_Task requirements_
Reproduce word for word the part of the records that opens with the line containing "At what coordinates should I click to accomplish: Click the red" and closes with the line containing "pos(2360,420)", including both of those lines.

┌─ Task input

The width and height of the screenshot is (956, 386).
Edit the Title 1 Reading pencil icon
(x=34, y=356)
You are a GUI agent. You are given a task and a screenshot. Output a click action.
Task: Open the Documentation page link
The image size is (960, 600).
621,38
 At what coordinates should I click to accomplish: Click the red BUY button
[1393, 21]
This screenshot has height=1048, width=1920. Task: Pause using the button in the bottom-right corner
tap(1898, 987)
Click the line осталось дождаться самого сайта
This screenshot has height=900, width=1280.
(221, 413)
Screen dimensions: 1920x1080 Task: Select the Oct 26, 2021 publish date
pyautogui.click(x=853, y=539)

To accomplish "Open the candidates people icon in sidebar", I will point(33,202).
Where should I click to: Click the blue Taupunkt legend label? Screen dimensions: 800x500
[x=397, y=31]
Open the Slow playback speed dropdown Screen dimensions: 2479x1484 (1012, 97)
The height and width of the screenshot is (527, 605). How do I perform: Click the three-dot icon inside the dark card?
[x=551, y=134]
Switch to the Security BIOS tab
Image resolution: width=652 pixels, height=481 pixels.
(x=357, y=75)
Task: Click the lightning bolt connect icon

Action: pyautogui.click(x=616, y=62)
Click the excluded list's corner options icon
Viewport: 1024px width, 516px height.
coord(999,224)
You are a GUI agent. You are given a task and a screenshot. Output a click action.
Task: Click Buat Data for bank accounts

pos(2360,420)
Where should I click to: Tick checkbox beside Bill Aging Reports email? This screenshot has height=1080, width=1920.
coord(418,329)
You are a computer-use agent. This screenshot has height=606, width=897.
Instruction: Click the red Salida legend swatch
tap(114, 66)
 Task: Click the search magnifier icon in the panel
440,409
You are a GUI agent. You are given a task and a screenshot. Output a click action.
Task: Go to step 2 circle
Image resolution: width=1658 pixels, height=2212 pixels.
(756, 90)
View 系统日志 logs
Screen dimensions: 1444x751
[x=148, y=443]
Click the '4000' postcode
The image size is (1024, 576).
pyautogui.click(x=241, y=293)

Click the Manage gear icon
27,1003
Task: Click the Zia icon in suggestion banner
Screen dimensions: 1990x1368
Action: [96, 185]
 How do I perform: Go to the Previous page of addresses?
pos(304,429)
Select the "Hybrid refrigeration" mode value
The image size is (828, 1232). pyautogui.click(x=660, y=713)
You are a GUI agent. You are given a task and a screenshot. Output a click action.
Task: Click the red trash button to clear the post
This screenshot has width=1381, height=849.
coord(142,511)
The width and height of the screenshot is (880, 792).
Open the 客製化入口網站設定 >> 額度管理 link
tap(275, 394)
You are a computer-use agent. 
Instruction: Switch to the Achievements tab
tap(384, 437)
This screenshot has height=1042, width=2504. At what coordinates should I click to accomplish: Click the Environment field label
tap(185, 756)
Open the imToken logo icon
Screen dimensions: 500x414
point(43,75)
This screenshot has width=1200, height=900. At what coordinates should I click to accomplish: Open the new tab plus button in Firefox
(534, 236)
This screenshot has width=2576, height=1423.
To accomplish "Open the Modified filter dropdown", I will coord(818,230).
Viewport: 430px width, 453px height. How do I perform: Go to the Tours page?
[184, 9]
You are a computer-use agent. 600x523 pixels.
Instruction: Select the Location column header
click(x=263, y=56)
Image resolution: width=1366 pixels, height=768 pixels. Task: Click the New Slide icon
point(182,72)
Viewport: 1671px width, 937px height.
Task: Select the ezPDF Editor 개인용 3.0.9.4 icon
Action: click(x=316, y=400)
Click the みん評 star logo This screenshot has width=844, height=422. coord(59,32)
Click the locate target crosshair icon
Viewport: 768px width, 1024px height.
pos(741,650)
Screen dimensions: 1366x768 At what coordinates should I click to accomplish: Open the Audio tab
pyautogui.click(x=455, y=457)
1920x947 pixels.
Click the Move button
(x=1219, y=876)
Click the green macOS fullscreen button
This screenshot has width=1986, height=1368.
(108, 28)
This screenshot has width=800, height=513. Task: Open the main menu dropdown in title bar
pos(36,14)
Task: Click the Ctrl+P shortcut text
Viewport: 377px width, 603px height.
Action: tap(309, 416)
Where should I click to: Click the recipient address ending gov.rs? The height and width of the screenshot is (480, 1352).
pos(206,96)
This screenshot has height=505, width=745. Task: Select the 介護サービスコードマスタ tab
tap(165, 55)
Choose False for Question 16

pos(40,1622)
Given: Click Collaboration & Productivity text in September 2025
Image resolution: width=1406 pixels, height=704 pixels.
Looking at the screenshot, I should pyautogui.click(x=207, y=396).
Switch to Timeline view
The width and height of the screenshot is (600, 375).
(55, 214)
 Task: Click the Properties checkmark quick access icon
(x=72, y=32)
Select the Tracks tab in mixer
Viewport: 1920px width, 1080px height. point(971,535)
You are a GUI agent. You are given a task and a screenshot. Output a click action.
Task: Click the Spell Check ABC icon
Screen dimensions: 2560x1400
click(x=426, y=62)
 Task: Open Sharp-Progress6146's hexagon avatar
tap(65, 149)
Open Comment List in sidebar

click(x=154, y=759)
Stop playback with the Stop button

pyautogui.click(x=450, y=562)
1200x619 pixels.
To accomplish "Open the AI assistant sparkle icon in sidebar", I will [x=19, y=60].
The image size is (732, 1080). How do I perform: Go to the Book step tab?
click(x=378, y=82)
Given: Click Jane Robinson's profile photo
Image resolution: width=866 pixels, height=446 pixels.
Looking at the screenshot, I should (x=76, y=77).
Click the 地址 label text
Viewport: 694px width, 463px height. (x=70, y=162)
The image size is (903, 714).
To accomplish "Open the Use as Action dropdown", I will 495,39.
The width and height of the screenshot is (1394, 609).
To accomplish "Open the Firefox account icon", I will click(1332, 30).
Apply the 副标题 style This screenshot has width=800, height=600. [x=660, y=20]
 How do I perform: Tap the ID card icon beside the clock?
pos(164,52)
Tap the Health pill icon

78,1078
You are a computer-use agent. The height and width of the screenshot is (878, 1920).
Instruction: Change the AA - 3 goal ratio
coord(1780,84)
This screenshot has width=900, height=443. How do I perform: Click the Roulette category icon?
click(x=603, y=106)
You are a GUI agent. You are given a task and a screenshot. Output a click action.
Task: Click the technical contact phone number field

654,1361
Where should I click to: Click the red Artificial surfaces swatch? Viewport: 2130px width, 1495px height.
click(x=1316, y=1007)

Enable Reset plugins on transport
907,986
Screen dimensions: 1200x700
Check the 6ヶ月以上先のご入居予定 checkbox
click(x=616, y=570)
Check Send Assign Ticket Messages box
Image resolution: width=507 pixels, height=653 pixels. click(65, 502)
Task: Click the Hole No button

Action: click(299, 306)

└─

_Response_
 At what coordinates should I click to accomplish: Click the red BUY button
[1393, 21]
This screenshot has height=1048, width=1920. Task: Pause using the button in the bottom-right corner
tap(1898, 987)
Click the line осталось дождаться самого сайта
This screenshot has height=900, width=1280.
(221, 413)
Screen dimensions: 1920x1080 Task: Select the Oct 26, 2021 publish date
pyautogui.click(x=853, y=539)

To accomplish "Open the candidates people icon in sidebar", I will point(33,202).
Where should I click to: Click the blue Taupunkt legend label? Screen dimensions: 800x500
[x=397, y=31]
Open the Slow playback speed dropdown Screen dimensions: 2479x1484 (1012, 97)
The height and width of the screenshot is (527, 605). How do I perform: Click the three-dot icon inside the dark card?
[x=551, y=134]
Switch to the Security BIOS tab
Image resolution: width=652 pixels, height=481 pixels.
(x=357, y=75)
Task: Click the lightning bolt connect icon

Action: pyautogui.click(x=616, y=62)
Click the excluded list's corner options icon
Viewport: 1024px width, 516px height.
coord(999,224)
You are a GUI agent. You are given a task and a screenshot. Output a click action.
Task: Click Buat Data for bank accounts

pos(2360,420)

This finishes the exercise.